New AI-Powered Workflow for Troubleshooting Application Access

February 6, 2025
Supported on Strata Cloud Manager
Strata Copilot introduces an enhanced workflow for troubleshooting application access in the Log Viewer. This new feature streamlines how you explore Strata Logging Service logs related to access issues. When querying about a user or an application name, Strata Copilot now generates dynamic, context-aware recommendations based on your current view. These suggestions include workflows to investigate policy denials for specific users and applications within defined time frames, as well as options to grant access when necessary. This AI-driven enhancement adapts to your unique needs, making log exploration for access-related issues more intuitive and efficient, ultimately simplifying the investigation and resolution of application access challenges.

Enhanced RMA Workflow for Strata Cloud Manager

February 6, 2025
Supported for: NGFW (Managed by Strata Cloud Manager), excluding VM-Series NGFWs.
The Return Merchandise Authorization (RMA) workflow in Device Management streamlines the process of replacing failed NGFWs in your network environment. This feature automates and simplifies the traditionally manual, error-prone, and time-consuming task of replacing devices. With the new RMA workflow, you can restore configurations and maintain logging, monitoring, and reporting after asset transfer. The workflow enables you to replace a failed device with a new one while automatically associating it with the same configurations and HA pairs as the old device.
RMA offers a user-friendly interface that clearly displays the status of each step in the replacement process. You can easily restore both local and shared configurations from the old device to the new one. The feature supports the replacement of devices in high availability (HA) pairs without affecting the peer device.
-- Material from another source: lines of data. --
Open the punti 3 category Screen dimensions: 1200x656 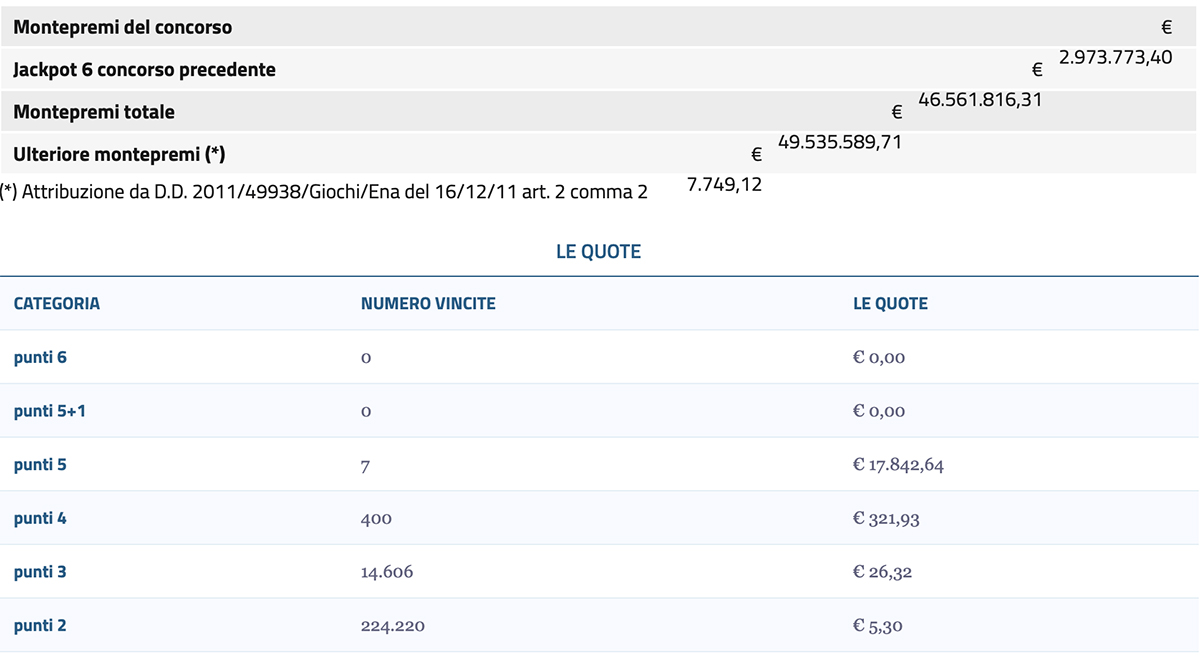tap(40, 572)
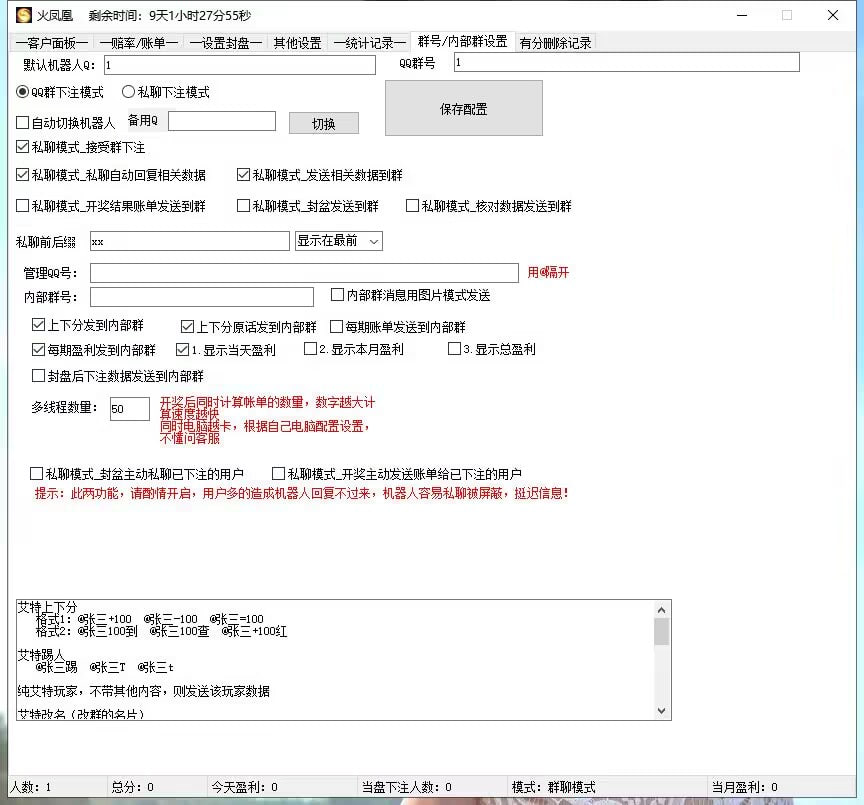This screenshot has height=805, width=864.
Task: Switch to the 一客户面板一 tab
Action: point(51,43)
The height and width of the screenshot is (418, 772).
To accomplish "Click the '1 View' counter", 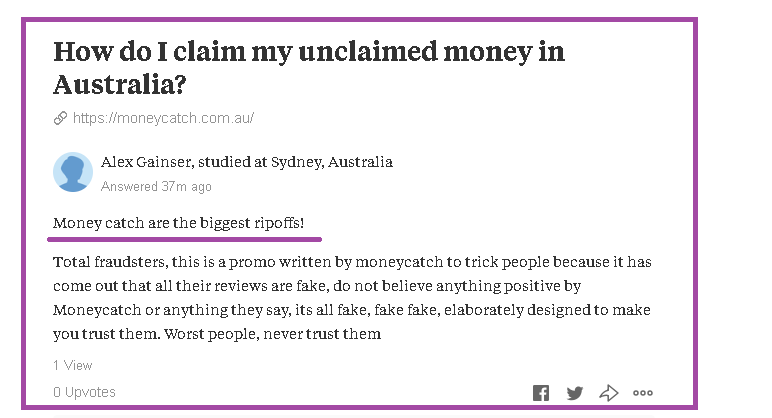I will click(x=72, y=365).
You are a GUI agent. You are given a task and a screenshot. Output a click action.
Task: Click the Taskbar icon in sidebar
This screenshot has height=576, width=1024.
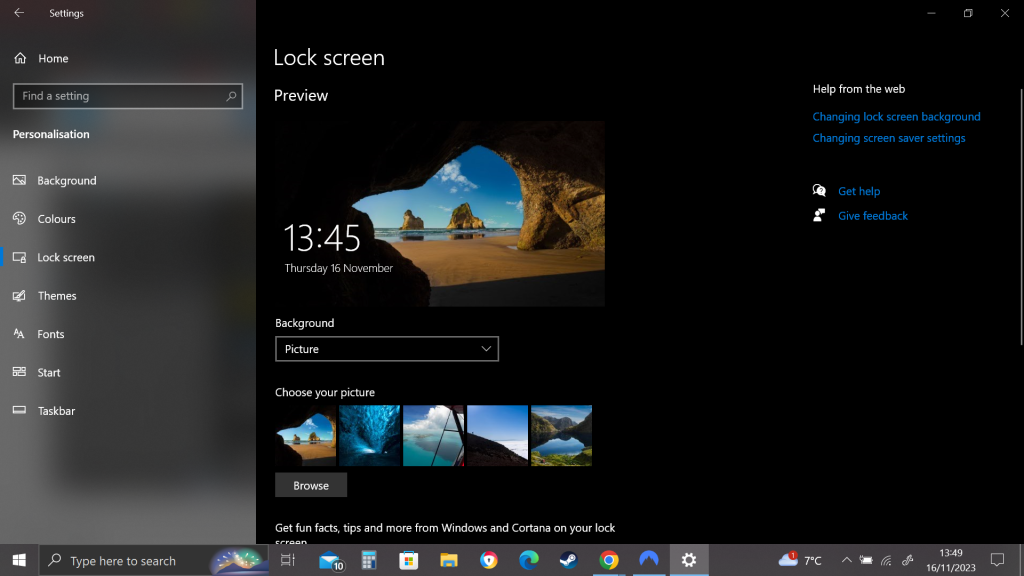19,411
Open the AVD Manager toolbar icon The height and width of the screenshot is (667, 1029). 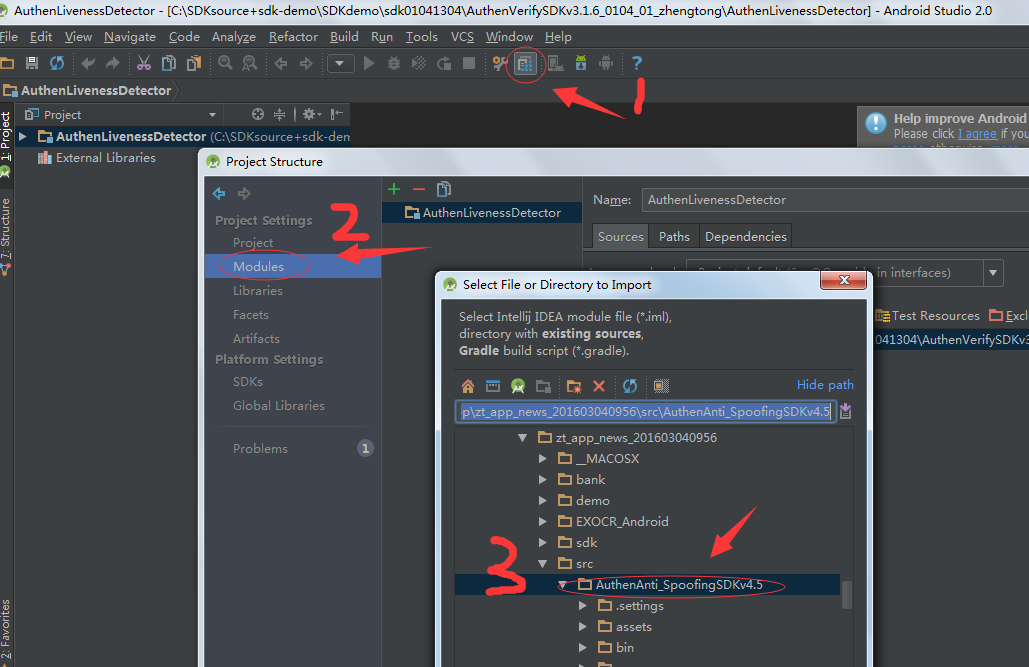pos(553,64)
In the case of errors or failures during the workflow, you receive instructions for recovery without requiring intervention from Palo Alto Networks.

Strata Cloud Manager: NGFW Alerts in February

February 1, 2025
Here are the NGFW alerts introduced in March 2025:
  • Detect Hot Plug Events
  • Card Failure: Card start timeout - Max restarts attempted
  • Dataplane Process all_pktproc Crash - Invalid URL Cache Category Length
  • Mismatch of Server Group Mapping Users and Groups between LDAP and PAN-OS Device
Health alerts actively monitor the health and performance of your platform in real time. This approach helps in identifying issues, predicting potential problems, and implementing remediation actions to ensure your devices function optimally. Here are some key aspects:
  • Monitoring Metrics: Continuously monitor various metrics from the NGFWs, including CPU utilization, memory usage, disk space, network throughput, and other relevant performance indicators.
  • Anomaly Detection: Generate alerts that dynamically adjust based on the metric's historical value and your usage trends.
  • Predictive Analysis: Leverage historical data and patterns to predict when thresholds might be exceeded or specific events may occur. This helps forecast potential issues before they escalate.